EXERCISE INSTRUCTIONS | Please give the number of lines in the records below where the word "Toggle" occurs, and nothing else.

::::::::::

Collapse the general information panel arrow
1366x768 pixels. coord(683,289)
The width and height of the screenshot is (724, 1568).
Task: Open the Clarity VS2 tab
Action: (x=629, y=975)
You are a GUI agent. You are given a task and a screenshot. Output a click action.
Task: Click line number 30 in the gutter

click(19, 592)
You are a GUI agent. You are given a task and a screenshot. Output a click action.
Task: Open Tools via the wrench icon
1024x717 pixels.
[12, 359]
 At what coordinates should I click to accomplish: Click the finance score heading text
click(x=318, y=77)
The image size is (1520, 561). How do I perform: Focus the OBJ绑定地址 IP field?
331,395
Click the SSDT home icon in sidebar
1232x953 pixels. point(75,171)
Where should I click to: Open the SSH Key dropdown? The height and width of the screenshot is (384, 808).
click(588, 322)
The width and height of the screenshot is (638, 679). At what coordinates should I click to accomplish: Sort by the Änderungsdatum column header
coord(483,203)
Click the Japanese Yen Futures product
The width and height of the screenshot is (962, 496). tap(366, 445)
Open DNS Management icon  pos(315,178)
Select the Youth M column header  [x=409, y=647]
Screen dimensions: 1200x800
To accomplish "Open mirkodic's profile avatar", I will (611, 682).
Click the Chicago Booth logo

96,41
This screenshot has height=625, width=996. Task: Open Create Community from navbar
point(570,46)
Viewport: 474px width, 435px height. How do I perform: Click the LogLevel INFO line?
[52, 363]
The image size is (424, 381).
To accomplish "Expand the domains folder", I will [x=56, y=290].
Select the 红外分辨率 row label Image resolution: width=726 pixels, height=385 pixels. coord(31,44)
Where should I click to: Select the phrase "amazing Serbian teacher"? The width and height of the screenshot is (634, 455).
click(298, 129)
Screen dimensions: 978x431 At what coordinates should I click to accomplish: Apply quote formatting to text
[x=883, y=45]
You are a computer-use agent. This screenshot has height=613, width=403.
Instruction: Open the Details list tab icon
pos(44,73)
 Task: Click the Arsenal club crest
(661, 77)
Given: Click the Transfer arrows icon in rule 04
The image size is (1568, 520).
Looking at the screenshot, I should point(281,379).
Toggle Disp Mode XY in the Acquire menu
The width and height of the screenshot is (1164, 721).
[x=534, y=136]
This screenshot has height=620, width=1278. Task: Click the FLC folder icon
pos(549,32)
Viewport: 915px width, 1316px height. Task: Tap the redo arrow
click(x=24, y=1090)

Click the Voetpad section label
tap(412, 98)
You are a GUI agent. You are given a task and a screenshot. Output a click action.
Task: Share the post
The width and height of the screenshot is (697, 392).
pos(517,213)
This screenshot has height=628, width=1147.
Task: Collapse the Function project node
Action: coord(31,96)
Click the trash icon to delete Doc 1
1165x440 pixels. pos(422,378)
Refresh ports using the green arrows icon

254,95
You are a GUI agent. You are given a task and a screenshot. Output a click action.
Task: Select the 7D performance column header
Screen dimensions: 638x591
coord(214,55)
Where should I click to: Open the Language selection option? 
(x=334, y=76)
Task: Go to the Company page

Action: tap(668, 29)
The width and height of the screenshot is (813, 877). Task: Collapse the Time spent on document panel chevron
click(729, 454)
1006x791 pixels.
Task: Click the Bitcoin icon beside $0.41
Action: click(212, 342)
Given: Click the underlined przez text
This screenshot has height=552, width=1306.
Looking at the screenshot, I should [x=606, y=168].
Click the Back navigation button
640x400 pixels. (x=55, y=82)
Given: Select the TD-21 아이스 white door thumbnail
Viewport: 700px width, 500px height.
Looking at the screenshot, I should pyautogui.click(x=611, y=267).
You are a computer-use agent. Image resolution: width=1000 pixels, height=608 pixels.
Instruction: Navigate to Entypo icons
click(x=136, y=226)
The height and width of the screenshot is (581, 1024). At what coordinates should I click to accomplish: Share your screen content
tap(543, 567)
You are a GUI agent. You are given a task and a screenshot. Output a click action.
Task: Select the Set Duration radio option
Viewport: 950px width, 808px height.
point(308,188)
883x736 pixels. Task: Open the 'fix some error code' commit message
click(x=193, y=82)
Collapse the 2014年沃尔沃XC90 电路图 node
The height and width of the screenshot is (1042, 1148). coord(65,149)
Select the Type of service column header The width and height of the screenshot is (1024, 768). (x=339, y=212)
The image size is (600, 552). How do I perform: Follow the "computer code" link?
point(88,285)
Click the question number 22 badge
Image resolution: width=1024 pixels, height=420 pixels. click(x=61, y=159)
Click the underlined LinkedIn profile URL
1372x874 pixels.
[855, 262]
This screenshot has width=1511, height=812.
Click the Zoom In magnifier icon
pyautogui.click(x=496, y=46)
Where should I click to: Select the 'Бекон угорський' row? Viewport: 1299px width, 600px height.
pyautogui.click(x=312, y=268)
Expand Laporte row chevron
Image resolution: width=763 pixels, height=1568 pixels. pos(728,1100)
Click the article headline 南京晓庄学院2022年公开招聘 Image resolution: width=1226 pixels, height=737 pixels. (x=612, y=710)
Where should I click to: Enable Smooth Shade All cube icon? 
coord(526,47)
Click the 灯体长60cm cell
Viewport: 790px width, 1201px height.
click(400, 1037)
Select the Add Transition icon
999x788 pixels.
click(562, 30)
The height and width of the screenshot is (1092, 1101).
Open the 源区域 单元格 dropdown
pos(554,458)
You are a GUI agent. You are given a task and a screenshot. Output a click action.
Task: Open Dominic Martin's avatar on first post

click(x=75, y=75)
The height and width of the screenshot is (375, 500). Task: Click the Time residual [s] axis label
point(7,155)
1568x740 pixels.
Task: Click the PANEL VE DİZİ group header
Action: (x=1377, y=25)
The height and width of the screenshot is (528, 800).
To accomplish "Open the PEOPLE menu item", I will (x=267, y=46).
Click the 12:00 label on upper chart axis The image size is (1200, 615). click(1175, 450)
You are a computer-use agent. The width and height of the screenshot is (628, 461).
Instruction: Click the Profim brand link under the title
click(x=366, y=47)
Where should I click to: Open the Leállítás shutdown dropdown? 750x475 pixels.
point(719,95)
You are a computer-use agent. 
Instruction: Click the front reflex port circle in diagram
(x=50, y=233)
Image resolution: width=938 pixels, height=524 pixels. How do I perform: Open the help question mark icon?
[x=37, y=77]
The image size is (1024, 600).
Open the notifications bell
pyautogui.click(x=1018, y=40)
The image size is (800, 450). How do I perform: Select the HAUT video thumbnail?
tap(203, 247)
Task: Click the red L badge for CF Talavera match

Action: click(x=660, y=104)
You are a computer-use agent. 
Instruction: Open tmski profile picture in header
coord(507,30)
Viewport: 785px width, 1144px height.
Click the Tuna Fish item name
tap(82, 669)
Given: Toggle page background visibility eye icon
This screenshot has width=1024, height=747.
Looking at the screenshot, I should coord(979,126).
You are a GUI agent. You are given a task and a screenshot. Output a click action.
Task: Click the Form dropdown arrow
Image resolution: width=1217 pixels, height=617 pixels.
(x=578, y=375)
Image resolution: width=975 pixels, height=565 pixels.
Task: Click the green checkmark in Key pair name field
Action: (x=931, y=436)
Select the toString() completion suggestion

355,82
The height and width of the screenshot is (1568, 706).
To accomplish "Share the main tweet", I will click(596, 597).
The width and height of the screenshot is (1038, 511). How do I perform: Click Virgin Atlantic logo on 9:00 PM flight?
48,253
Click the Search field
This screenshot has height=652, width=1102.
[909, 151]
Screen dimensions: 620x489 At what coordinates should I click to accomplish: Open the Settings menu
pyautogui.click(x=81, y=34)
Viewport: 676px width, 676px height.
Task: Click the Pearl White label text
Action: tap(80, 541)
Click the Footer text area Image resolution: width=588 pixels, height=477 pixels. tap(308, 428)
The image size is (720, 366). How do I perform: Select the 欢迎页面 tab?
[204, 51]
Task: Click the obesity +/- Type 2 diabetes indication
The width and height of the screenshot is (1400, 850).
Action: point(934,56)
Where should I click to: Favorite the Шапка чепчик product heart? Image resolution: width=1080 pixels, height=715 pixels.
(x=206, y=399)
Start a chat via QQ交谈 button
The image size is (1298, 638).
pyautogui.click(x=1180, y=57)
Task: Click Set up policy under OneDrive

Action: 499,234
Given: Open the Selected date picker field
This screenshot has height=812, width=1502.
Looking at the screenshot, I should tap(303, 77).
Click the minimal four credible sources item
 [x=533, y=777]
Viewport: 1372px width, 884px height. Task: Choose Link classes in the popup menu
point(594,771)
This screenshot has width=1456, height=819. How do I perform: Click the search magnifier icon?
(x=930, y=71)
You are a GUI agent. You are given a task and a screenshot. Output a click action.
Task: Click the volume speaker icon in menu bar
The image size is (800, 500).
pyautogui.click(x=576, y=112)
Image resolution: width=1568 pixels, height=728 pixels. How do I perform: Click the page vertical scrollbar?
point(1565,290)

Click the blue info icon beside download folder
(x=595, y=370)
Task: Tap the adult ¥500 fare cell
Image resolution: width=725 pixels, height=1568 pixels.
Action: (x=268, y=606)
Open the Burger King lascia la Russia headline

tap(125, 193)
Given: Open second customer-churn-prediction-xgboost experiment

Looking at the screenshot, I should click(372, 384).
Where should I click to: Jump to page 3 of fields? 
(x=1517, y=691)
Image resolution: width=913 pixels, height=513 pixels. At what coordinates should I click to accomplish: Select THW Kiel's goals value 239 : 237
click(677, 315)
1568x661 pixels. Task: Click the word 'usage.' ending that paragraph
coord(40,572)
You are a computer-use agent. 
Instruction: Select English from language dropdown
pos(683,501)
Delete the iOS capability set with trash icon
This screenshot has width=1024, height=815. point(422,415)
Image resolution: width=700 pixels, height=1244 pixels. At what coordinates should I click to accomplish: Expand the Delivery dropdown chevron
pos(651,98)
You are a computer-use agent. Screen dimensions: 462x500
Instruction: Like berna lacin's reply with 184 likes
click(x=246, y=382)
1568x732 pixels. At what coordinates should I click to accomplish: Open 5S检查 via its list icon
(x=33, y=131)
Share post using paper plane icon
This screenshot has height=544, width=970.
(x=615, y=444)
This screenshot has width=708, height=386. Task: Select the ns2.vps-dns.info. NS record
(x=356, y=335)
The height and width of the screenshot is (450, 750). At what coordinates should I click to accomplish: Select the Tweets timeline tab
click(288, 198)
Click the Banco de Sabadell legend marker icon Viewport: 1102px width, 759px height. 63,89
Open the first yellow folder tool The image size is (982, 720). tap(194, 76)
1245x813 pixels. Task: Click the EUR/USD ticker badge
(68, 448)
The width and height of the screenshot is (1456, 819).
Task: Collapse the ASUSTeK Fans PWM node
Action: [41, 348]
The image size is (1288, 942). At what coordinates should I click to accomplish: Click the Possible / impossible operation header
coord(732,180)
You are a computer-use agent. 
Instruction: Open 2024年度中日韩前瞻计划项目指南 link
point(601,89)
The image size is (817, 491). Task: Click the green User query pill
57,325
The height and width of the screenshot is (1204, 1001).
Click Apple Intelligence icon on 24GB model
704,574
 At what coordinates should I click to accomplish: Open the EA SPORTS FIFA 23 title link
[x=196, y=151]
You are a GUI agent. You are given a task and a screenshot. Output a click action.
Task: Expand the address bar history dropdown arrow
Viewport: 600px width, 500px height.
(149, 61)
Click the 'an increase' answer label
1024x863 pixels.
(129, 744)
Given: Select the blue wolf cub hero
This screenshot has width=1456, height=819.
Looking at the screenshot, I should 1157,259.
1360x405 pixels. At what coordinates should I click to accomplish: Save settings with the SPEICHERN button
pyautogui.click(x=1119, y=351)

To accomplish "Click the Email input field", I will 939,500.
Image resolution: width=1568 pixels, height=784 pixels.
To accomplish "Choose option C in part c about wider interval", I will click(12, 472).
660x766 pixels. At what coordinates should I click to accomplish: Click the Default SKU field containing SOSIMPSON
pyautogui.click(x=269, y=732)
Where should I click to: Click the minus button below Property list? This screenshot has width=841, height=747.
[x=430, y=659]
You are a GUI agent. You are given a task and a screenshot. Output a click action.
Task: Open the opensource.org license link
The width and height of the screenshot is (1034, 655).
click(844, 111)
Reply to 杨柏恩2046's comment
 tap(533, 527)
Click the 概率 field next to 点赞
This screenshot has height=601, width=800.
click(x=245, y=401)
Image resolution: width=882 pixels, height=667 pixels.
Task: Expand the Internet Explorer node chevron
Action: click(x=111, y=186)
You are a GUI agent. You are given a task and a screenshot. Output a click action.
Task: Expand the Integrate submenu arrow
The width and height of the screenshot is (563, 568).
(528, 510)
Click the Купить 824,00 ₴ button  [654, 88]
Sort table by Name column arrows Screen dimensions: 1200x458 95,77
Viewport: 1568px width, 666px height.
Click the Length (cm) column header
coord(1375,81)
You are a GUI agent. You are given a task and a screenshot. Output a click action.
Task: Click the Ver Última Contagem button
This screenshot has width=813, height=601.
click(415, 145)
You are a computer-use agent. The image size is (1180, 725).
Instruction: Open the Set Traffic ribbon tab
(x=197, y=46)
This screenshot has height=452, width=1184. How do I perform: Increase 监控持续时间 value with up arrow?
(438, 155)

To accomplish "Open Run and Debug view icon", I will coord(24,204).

::::::::::

SOLUTION TO THIS TASK | 2